Unit 1 vocab Flashcards
Spatial
Pertaining to space on the Earth’s surface; sometimes used as a synonym for geographic.
Thematic Maps
Maps that tell stories, typically showing the degree of some attribute or the movement of a geographic phenomenon.
Absolute Location
The position or place of a certain item on the surface of the Earth as expressed in degrees, minutes, and seconds of latitude and longitude. (ex: London = 51.5072° N, 0.1276° W or Washington D.C. = 47.7511° N, 120.7401° W)
Relative Location
The regional position or situation of a place relative to the position of other places. Distance, accessibility, and connectivity affect relative location. (ex: take a right at the school, a five minute walk from the pet store)
Boundary
Vertical plane between states that cuts through the rocks below, and the airspace above the surface.
Diffusion
The spatial spreading or dissemination of a culture element (like a technological innovation) or some other phenomenon (like a disease outbreak).
Contagious Diffusion
The distance-controlled spreading of an idea, innovation, or some other item through a local population by contact from person to person.
Expansion Diffusion
The spread of an innovation or and idea through a population in an area in such a way that the number of those influences grows continuously larger, resulting in an expanding area of dissemination.
Hierarchal Diffusion
The spread of an idea from a person/place of power/ authority to other people/ places.
Relocation Diffusion
The spread of culture traits through the movement of people.
Stimulus Diffusion
The process by which a cultural trait or idea spreads to another culture or region but is modified to adapt to the new culture.
Time-space compression
The social and psychological effects of living in a world in which time-space convergence has rapidly reached a high level of intensity.
Distance Decay
The effects of distance on interaction, generally the greater the distance the less interaction.
Sustainability
The use of Earth’s land and natural resources in ways the ensures they will continue to be available in the future.
Environmental determinism
The view that the natural environment has a controlling influence over various aspects of human life, including cultural development. Also referred to as environmentalism.
Possibilism
Geographic viewpoint that holds that human decision making, not the environment, is the crucial factor in cultural development. Nonetheless, possibilists view the environment as providing a set of broad constraints that limits the possibilities of human choice.
Friction of distance
The increase in time and cost that usually comes with increasing distance.
Scale
Representation of a real-world phenomenon at a certain level of reduction or generalization. Could be the ratio of map distance to ground distance; indicated on a map as a bar graph, representative fraction, and/or verbal statement.
Reference Maps
Maps that show the absolute location of places and geographic features determined by a frame of reference, typically latitude and longitude.
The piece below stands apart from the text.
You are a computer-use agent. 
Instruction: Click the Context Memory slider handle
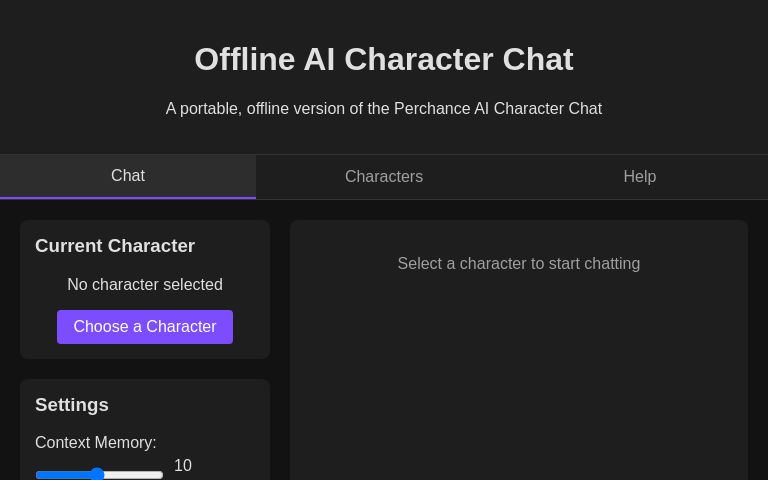tap(97, 474)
Perceptual/Vernacular Region
A region that only exists as a conceptualization or an idea and not as a physically demarcated entity. For example, “the South” and “the Mid-Atlantic” are perceptual regions in the US.
Formal Region
A type of region marked by a certain degree of homogeneity in one or more phenomena; also called uniform region or homogeneous.
Functional Region
A region defined by the particular set of activities or interactions that occur within it.